:: EXERCISE DATA

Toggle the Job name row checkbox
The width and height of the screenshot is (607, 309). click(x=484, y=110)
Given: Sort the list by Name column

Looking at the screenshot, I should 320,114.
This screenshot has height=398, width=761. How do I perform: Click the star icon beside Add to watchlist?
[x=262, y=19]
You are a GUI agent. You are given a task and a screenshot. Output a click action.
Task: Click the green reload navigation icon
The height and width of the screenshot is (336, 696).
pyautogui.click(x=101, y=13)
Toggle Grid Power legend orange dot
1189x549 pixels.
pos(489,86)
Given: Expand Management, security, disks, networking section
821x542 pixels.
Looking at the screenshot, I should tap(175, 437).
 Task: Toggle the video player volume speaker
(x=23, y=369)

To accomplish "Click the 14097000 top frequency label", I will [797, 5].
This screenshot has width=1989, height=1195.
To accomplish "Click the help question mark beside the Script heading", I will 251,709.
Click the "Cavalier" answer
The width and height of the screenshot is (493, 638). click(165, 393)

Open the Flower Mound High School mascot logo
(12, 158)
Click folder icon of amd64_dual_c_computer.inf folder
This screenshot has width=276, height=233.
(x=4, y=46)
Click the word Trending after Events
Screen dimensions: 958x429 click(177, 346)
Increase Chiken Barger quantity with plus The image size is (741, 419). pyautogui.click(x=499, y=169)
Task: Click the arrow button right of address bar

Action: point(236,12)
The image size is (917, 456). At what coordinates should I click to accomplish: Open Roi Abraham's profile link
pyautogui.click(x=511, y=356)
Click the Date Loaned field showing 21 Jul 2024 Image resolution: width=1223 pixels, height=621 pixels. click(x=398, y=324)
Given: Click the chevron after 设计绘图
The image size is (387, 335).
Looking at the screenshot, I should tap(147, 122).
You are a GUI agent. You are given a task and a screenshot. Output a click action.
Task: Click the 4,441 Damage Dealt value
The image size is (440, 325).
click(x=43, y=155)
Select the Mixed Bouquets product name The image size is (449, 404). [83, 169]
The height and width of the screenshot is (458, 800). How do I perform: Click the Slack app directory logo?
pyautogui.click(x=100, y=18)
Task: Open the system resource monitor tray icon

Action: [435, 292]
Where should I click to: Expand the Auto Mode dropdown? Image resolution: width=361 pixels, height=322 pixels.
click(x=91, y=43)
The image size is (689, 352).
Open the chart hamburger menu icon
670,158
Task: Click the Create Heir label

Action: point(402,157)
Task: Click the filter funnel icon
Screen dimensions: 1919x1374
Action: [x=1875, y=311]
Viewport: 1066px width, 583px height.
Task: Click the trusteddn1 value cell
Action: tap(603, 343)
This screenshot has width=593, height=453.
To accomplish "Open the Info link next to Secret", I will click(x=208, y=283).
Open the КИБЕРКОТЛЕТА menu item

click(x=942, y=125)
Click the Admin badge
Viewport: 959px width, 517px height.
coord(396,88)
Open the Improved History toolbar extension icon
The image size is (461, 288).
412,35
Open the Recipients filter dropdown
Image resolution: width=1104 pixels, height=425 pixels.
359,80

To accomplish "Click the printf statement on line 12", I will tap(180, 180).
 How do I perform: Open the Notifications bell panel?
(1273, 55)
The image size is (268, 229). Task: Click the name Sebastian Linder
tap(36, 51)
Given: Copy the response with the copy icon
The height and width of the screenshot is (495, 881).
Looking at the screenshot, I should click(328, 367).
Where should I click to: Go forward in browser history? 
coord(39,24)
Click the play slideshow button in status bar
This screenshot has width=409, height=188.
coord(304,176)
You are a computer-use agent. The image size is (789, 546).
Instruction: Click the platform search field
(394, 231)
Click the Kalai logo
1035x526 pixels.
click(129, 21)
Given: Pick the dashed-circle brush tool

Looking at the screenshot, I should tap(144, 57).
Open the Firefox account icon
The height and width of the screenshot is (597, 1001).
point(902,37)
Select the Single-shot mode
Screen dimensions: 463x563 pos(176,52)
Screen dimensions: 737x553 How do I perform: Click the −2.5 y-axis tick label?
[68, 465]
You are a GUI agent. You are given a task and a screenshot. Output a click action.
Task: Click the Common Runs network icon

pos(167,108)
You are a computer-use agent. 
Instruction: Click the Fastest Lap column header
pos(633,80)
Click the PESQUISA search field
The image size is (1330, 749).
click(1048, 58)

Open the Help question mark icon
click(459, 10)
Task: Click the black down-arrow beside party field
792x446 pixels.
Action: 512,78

::::

STATED GOAL: Swap "GUI agent" for "screen assistant" throughout all of these rows, and leave everything else unchanged.

CORRECT RESULT:
Toggle the Job name row checkbox
The width and height of the screenshot is (607, 309). click(x=484, y=110)
Given: Sort the list by Name column

Looking at the screenshot, I should 320,114.
This screenshot has height=398, width=761. How do I perform: Click the star icon beside Add to watchlist?
[x=262, y=19]
You are a screen assistant. You are given a task and a screenshot. Output a click action.
Task: Click the green reload navigation icon
The height and width of the screenshot is (336, 696).
pyautogui.click(x=101, y=13)
Toggle Grid Power legend orange dot
1189x549 pixels.
pos(489,86)
Given: Expand Management, security, disks, networking section
821x542 pixels.
Looking at the screenshot, I should tap(175, 437).
 Task: Toggle the video player volume speaker
(x=23, y=369)

To accomplish "Click the 14097000 top frequency label", I will [797, 5].
This screenshot has width=1989, height=1195.
To accomplish "Click the help question mark beside the Script heading", I will 251,709.
Click the "Cavalier" answer
The width and height of the screenshot is (493, 638). click(165, 393)

Open the Flower Mound High School mascot logo
(12, 158)
Click folder icon of amd64_dual_c_computer.inf folder
This screenshot has width=276, height=233.
(x=4, y=46)
Click the word Trending after Events
Screen dimensions: 958x429 click(177, 346)
Increase Chiken Barger quantity with plus The image size is (741, 419). pyautogui.click(x=499, y=169)
Task: Click the arrow button right of address bar

Action: point(236,12)
The image size is (917, 456). At what coordinates should I click to accomplish: Open Roi Abraham's profile link
pyautogui.click(x=511, y=356)
Click the Date Loaned field showing 21 Jul 2024 Image resolution: width=1223 pixels, height=621 pixels. click(x=398, y=324)
Given: Click the chevron after 设计绘图
The image size is (387, 335).
Looking at the screenshot, I should tap(147, 122).
You are a screen assistant. You are given a task and a screenshot. Output a click action.
Task: Click the 4,441 Damage Dealt value
The image size is (440, 325).
click(x=43, y=155)
Select the Mixed Bouquets product name The image size is (449, 404). [83, 169]
The height and width of the screenshot is (458, 800). How do I perform: Click the Slack app directory logo?
pyautogui.click(x=100, y=18)
Task: Open the system resource monitor tray icon

Action: [435, 292]
Where should I click to: Expand the Auto Mode dropdown? Image resolution: width=361 pixels, height=322 pixels.
click(x=91, y=43)
The image size is (689, 352).
Open the chart hamburger menu icon
670,158
Task: Click the Create Heir label

Action: point(402,157)
Task: Click the filter funnel icon
Screen dimensions: 1919x1374
Action: [x=1875, y=311]
Viewport: 1066px width, 583px height.
Task: Click the trusteddn1 value cell
Action: tap(603, 343)
This screenshot has width=593, height=453.
To accomplish "Open the Info link next to Secret", I will click(x=208, y=283).
Open the КИБЕРКОТЛЕТА menu item

click(x=942, y=125)
Click the Admin badge
Viewport: 959px width, 517px height.
coord(396,88)
Open the Improved History toolbar extension icon
The image size is (461, 288).
412,35
Open the Recipients filter dropdown
Image resolution: width=1104 pixels, height=425 pixels.
359,80

To accomplish "Click the printf statement on line 12", I will tap(180, 180).
 How do I perform: Open the Notifications bell panel?
(1273, 55)
The image size is (268, 229). Task: Click the name Sebastian Linder
tap(36, 51)
Given: Copy the response with the copy icon
The height and width of the screenshot is (495, 881).
Looking at the screenshot, I should click(328, 367).
Where should I click to: Go forward in browser history? 
coord(39,24)
Click the play slideshow button in status bar
This screenshot has width=409, height=188.
coord(304,176)
You are a computer-use agent. The image size is (789, 546).
Instruction: Click the platform search field
(394, 231)
Click the Kalai logo
1035x526 pixels.
click(129, 21)
Given: Pick the dashed-circle brush tool

Looking at the screenshot, I should tap(144, 57).
Open the Firefox account icon
The height and width of the screenshot is (597, 1001).
point(902,37)
Select the Single-shot mode
Screen dimensions: 463x563 pos(176,52)
Screen dimensions: 737x553 How do I perform: Click the −2.5 y-axis tick label?
[68, 465]
You are a screen assistant. You are given a task and a screenshot. Output a click action.
Task: Click the Common Runs network icon

pos(167,108)
You are a computer-use agent. 
Instruction: Click the Fastest Lap column header
pos(633,80)
Click the PESQUISA search field
The image size is (1330, 749).
click(1048, 58)

Open the Help question mark icon
click(459, 10)
Task: Click the black down-arrow beside party field
792x446 pixels.
Action: 512,78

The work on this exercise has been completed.